Dubai, United Arab Emirates: ME NewsWire: According to a new report released by ACCA (Association of Chartered Certified Accountants) and IMA® (Institute of Management Accountants)), companies must regularly and systematically consider emerging risks to fueling innovation.
Traditional thinking about strategy has become less relevant as a wave of disruption accelerates the pace of business. The report, written by Dr. Paul L. Walker, Ph.D., CPA, highlights key ways that enterprise risk management (ERM) can be successfully tied to strategy and innovation, including:
- Interpreting disruptive waves: By incorporating risk-sensing tools, companies can more easily predict and respond to waves of disruption.
- Rethinking strategy and tools: With tools that enhance understanding of risk, companies can develop and alter key assets to combat changes in the external environment.
- Innovating business models: When responding to risk, it’s important for businesses to not only innovate in their fields, but also consider business model innovations.

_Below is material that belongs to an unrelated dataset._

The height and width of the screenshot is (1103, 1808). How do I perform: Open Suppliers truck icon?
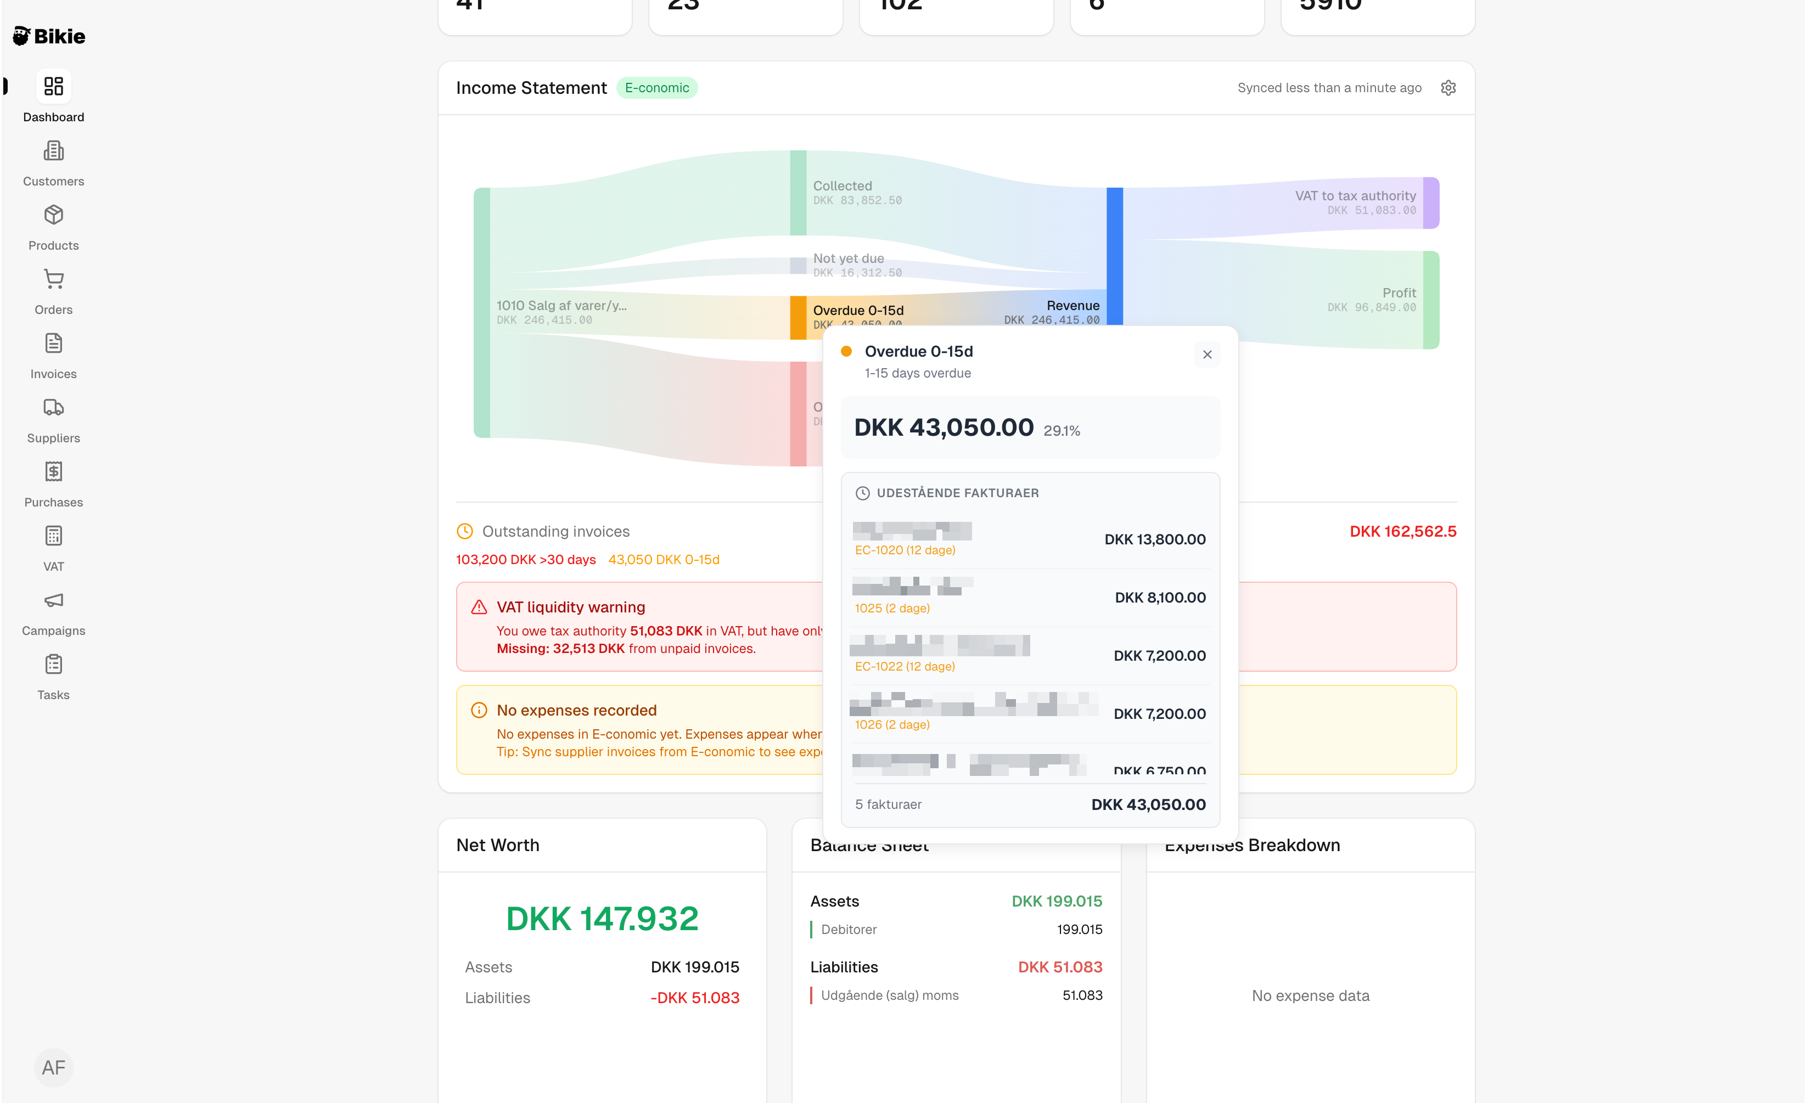pos(54,408)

In the accounting and finance profession specifically, understanding risk is a key to successfully divert a company from failure to success. As a result, there is growing pressure for accountants to develop business-risk acumen on top of their financial expertise.
“Financial professionals are typically risk averse but need to expand their comfort level to become true strategic players,” said Raef Lawson, Ph.D., CMA, CPA, vice president of Research and Policy at IMA. “CFOs and future finance professionals need to have a mind shift from accounting and control to a focus on the drivers of value in the business.”
ERM does not only enable a company to innovate, but can also protect it from the downside of innovation. Companies that do new and strategic things to create their own wave of disruption must also manage the associated risk and uncertainty. This requires a different approach that captures new thinking and new risk tools.
“Innovating without knowing the associated risk is a primary reason for failure in business,” said Faye Chua, head of Business Insights at ACCA. “Being proactive in planning against unforeseen challenges paves the way to succeed in times of uncertainty.”
This report is a product of the strategic partnership between ACCA and IMA, focusing on research studying the future of the global accounting profession.
ACCA (the Association of Chartered Certified Accountants) is the global body for professional accountants. It offers business-relevant, first-choice qualifications to people of application, ability, and ambition around the world who seek a rewarding career in accountancy, finance, and management. ACCA supports its 188,000 members and 480,000 students in 178 countries, helping them to develop successful careers in accounting and business, with the skills required by employers. It believes that accountants bring value to economies in all stages of development and seek to develop capacity in the profession and encourage the adoption of global standards. Through its public interest remit, ACCA promotes appropriate regulation of accounting and conducts relevant research to ensure accountancy continues to grow in reputation and influence.
About IMA (Institute of Management Accountants):
IMA®, the association of accountants and financial professionals in business is one of the largest and most respected associations focused exclusively on advancing the management accounting profession. Globally, IMA supports the profession through research, the CMA® (Certified Management Accountant) program, continuing education, networking and advocacy of the highest ethical business practices. IMA has a global network of more than 80,000 members in 140 countries and 300 professional and student chapters. Headquartered in Montvale, N.J., USA, IMA provides localized services through its four global regions: The Americas, Asia/Pacific, Europe and Middle East/Africa.